Geniz eti, çocuklarda genellikle tekrarlayan üst solunum yolu infeksiyonları nedeniyle büyür. Burun solunumunu engelleyecek boyuta geldiğinde, burun işlevlerinin de bozulmasına yol açar. Burnun temizlenme mekanizmaları etkilenince içeride tozların, alerjenlerin kalış süreleri uzar. Çocuğun öncesinde alerjik nezlesi olsun veya olmasın, mukozanın değişen derecelerde gösterdiği alerjik yanıt artışı nedeniyle burun dokuları şişer. Geniz etinin yarattığı tıkanıklığa ek olarak, bu şekilde gelişen mukoza şişmesi de eklenince burun tıkanıklığı biraz daha artar.
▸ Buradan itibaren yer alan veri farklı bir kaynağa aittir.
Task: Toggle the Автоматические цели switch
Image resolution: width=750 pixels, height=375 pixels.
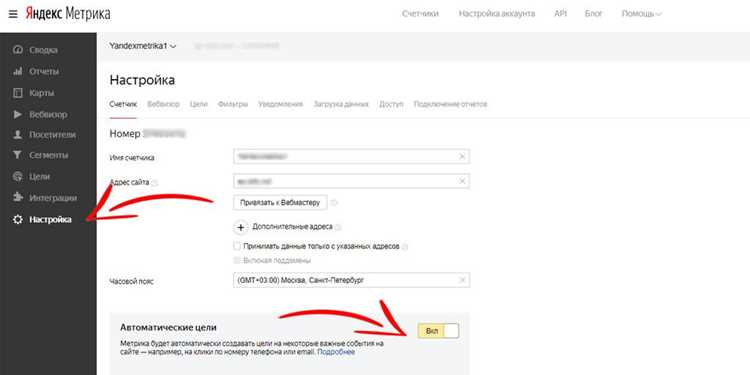Action: [438, 331]
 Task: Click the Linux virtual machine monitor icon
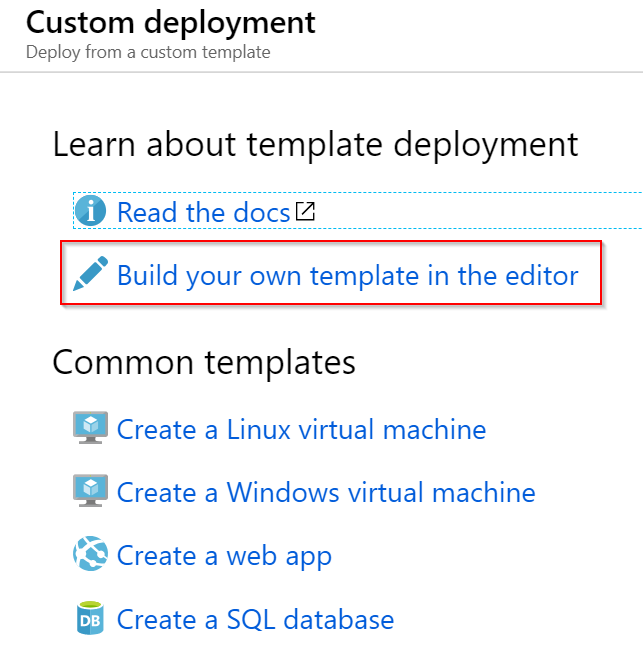click(x=90, y=428)
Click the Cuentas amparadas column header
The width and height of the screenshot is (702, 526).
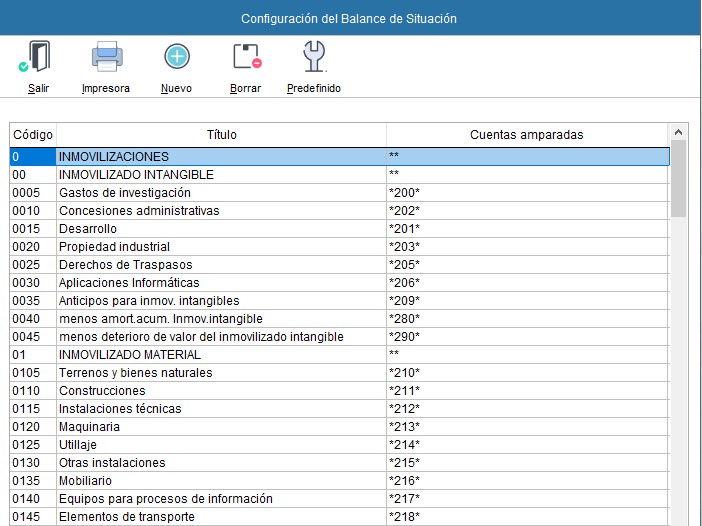pyautogui.click(x=526, y=134)
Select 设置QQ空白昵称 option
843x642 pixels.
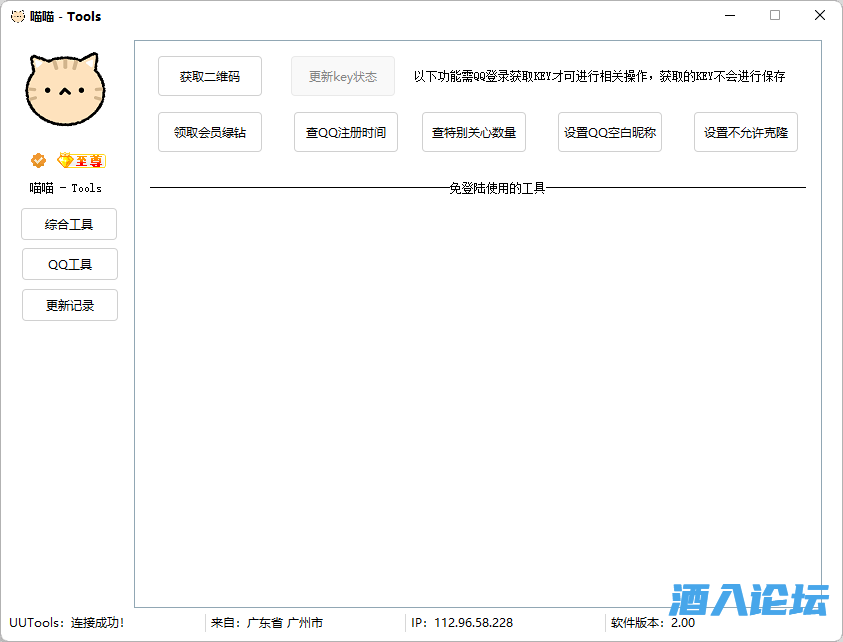609,132
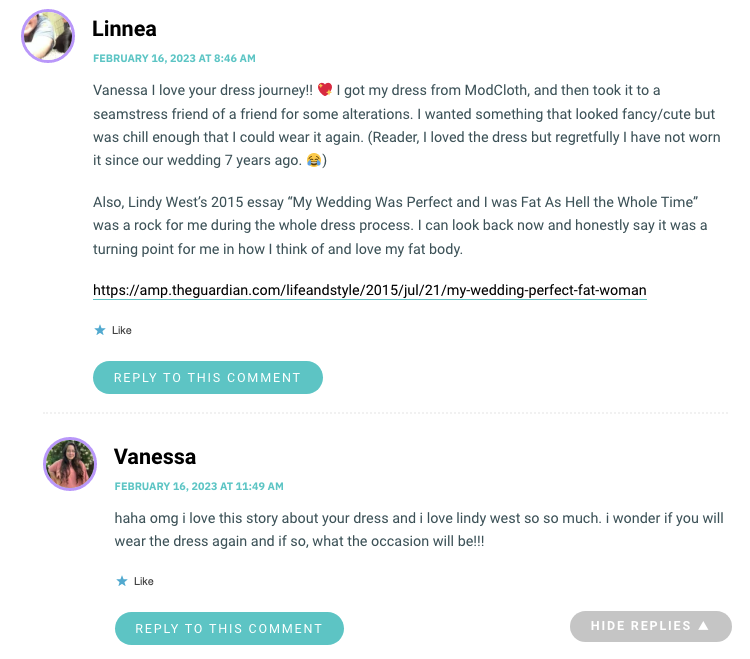The height and width of the screenshot is (659, 750).
Task: Click Linnea's author name
Action: point(124,29)
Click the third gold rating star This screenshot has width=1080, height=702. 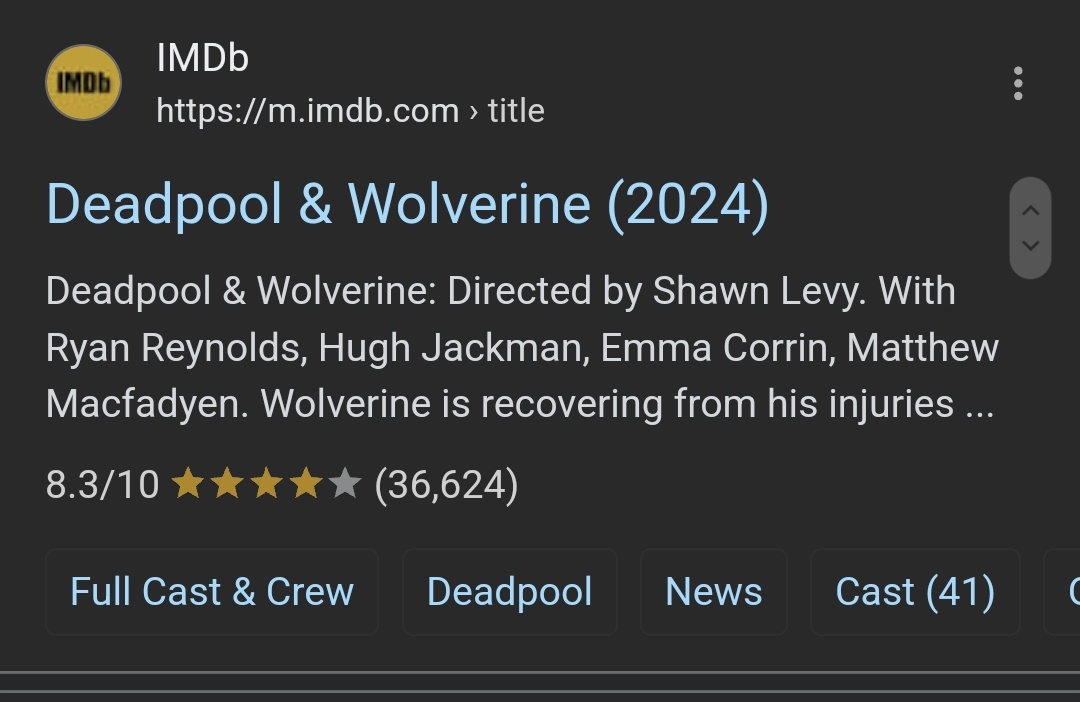pyautogui.click(x=265, y=485)
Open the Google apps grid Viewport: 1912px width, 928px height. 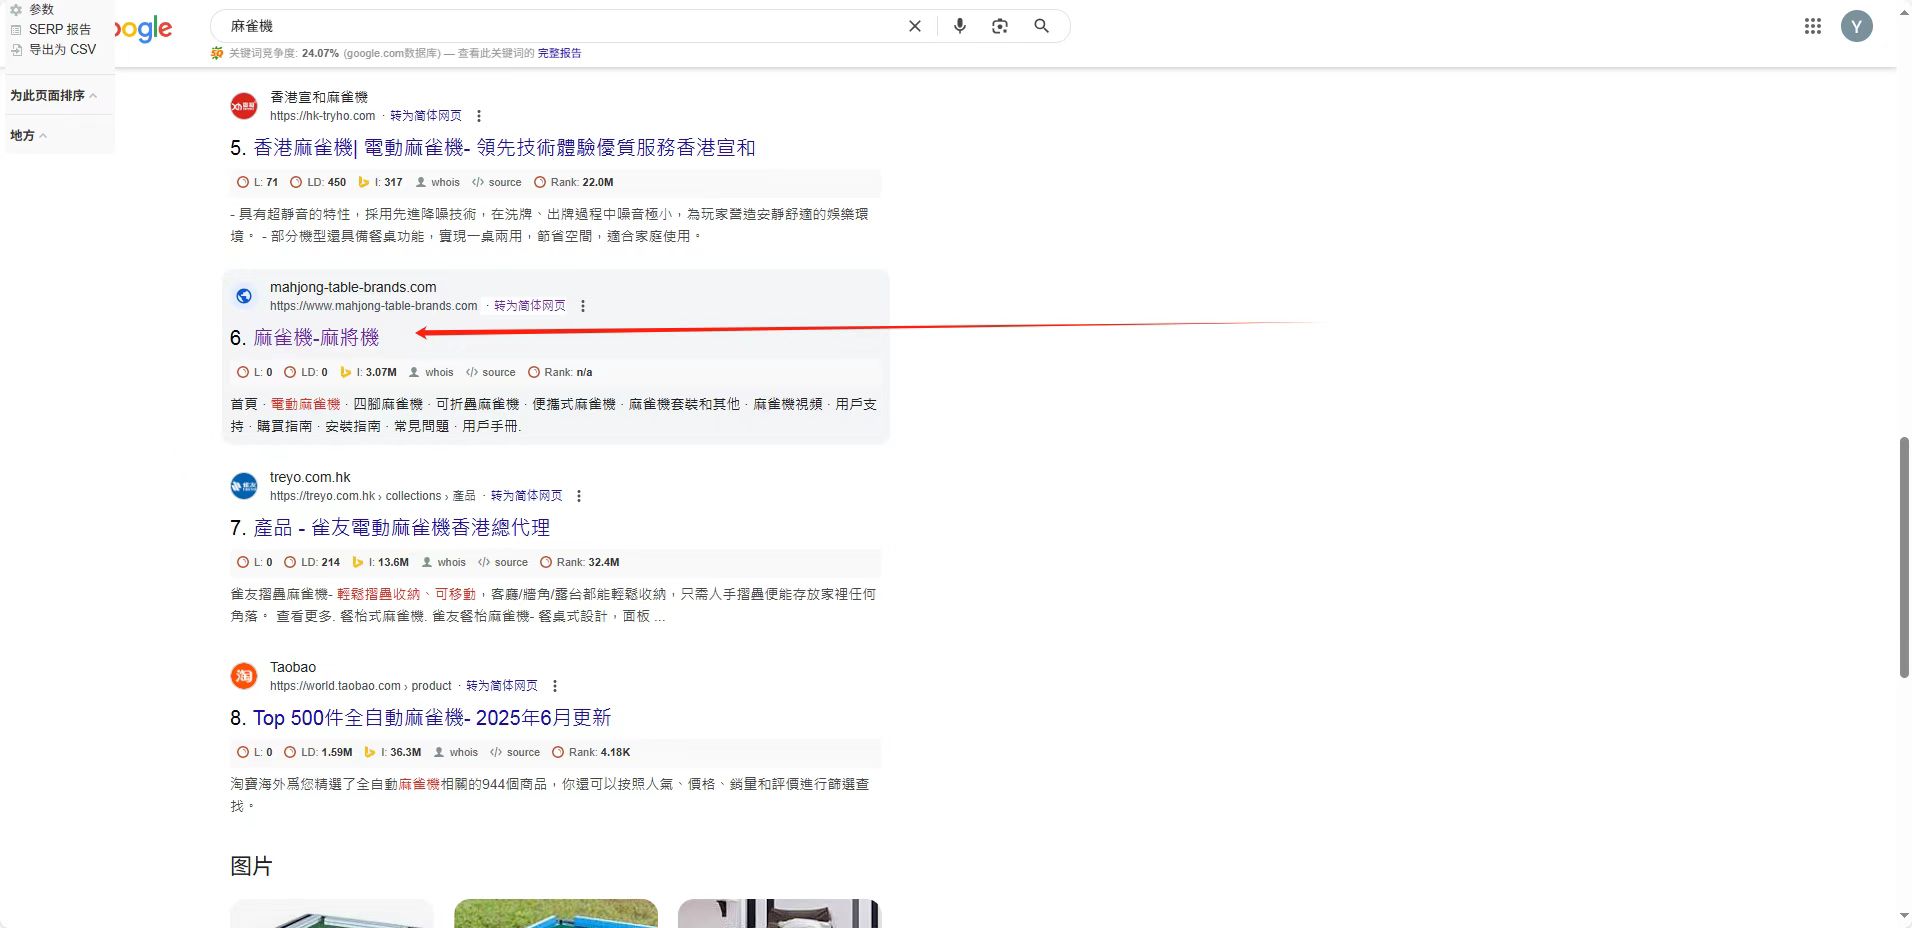click(1812, 26)
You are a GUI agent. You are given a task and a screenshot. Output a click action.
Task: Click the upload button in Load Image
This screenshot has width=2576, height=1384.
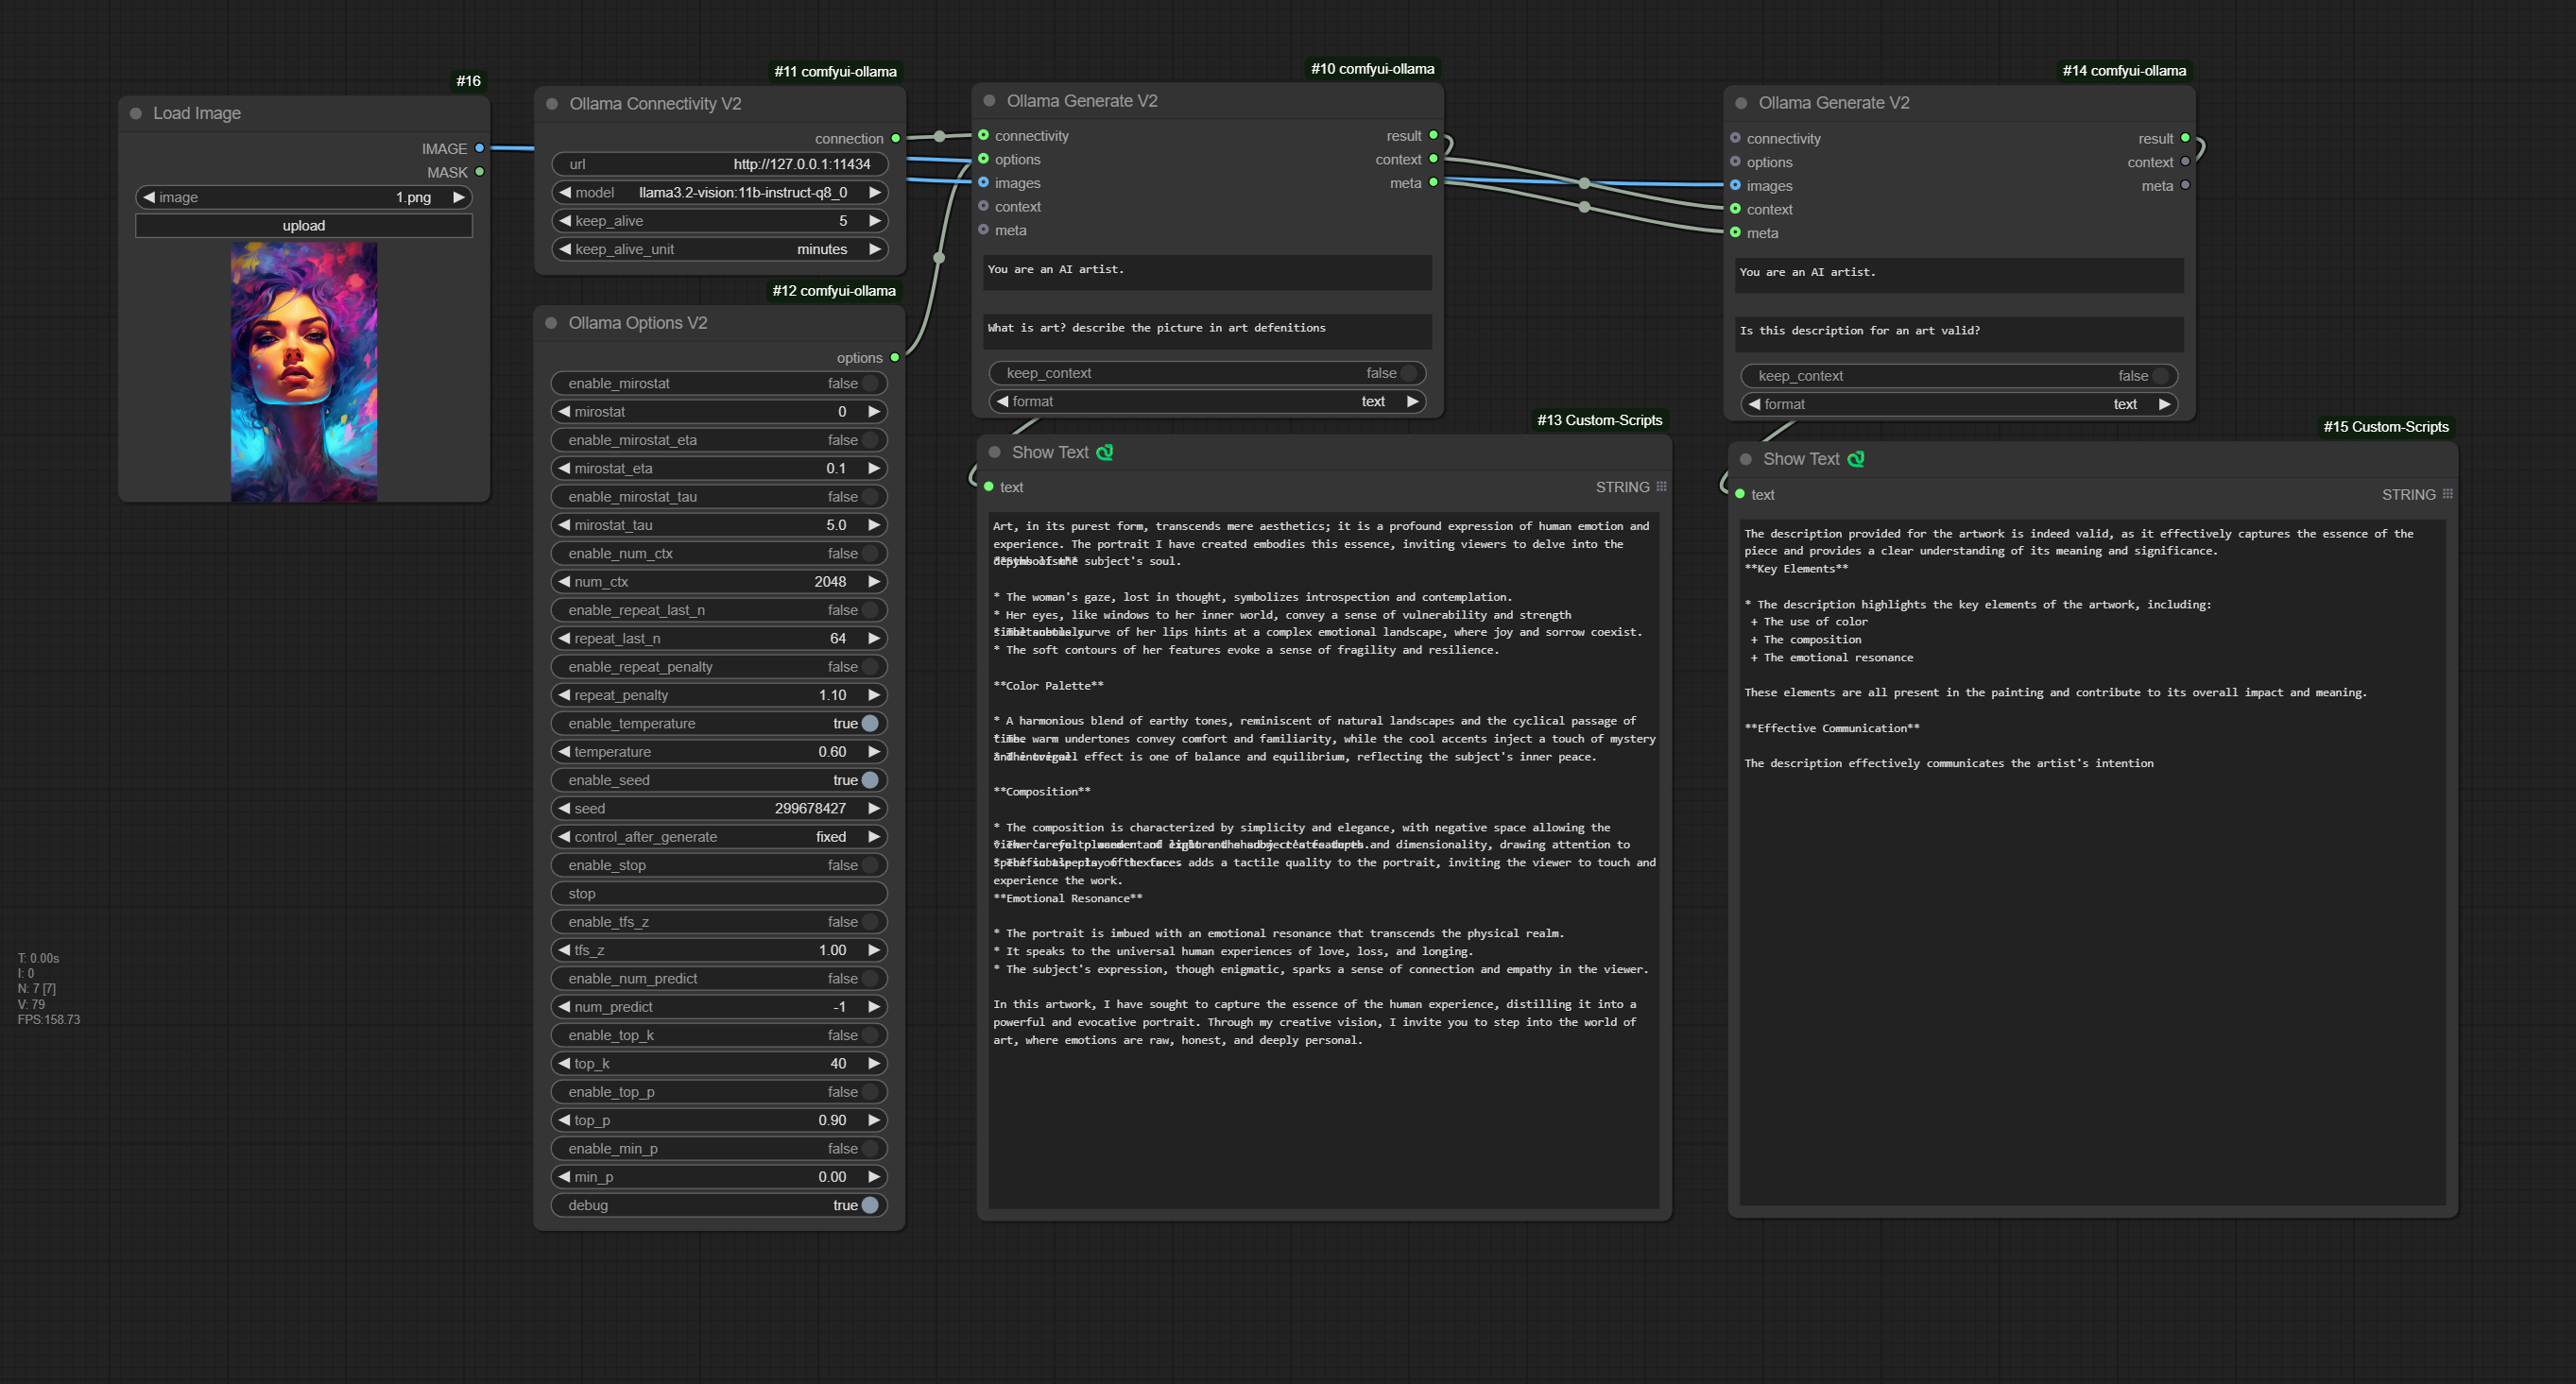click(304, 226)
Bundan sonra burun işlevleri daha fazla bozulur, alerjenlerin kalış süreleri daha fazla uzar ve bu şekilde burun adeta kısırdöngüye girmiş olur. Bu şekilde burun tamamen tıkandığında geniz etinin küçülmesi de olanaklı olamaz. Geniz eti alındığında bazı çocuklar bu kısırdöngüyü atlatırlarken, bazıları da atlatamazlar. Burun tıkanıklığına yol açan diğer sorunların da belirlenerek tedavi edilmeye çalışılması gerekir.
Çocuk kulak burun boğaz hastalıklarında geniz eti varlığını ve alerjik nezleyi çocuklar için geliştirilmiş pediatrik endoskoplarla belirleyebiliyoruz. Geniz eti olan bir çocukta beraberinde alerjik bulgular belirlemişsek, öncelikle mutlaka tıbbi tedaviyle alerjik nezlesini kontrol altına almaya çalışıyoruz. Burun solunumu yeterli ölçüde sağlanabilirse, kısırdöngüden çıkması ve geniz eti ile ilişkili belirtilerinin gerilemesi de olanaklı olabiliyor. Burada son yıllarda uygun özellikteki “burun yıkama” sıvıları sayesinde tıbbi tedavide bir aşama kaydedilebilmiştir. Bu sıvıların burnu mekanik temizleme yoluyla alerjenlerden ve yoğun salgılardan arındırması, kısırdöngüden çıkabilmeye, burnun işlevlerini yeniden kazanabilmesini kolaylaştırmaktadır. Burun işlevlerinin kazandırılma çabası, eğer koşullar izin veriyorsa zaman içerisinde geniz etinin de küçülmesine yardımcı olabilmektedir.
Alerjik nezlenin varlığının ameliyat öncesinde belirlenmiş olması ve geniz eti ameliyatı sonrasında alerjik nezle tedavisinin bir süre devam etmesi gerekebileceği konusunda mutlaka aile bilgilendirilmelidir. Aksi halde çocuğun ebeveynleri belirtilerin sürdüğünü ve bu nedenle geniz etinin tekrarladığını düşüneceklerdir. Burun tıkanıklığı ve kulak ile ilgili belirtileri devam eden, ancak iyi bir geniz eti ameliyatı geçirmiş bir çocuğun alerjik nezlesi de tedavi edildiği zaman sorunlarının tekrarlama olasılığı büyük ölçüde azalabiliyor.
Alerjik nezle dışında, geniz eti ameliyatı sonrasında belirtilerin sürmesine neden olabilecek başka durumlar da olabilir. Örneğin çocuklarda sık rastlanmasa da burun eğrilikleri (deviasyon), burun içi diğer anatomik bozukluklar, geniz bölgesinde bazı gelişimsel kitleler, tümörler ve hatta basit görülen kabuklanmalar bile burun tıkanıklığına neden olabiliyor. Ancak bu durumların da çoğu endoskopik muayene ile belirlenebiliyor ve gereken tedavileri planlanabiliyor.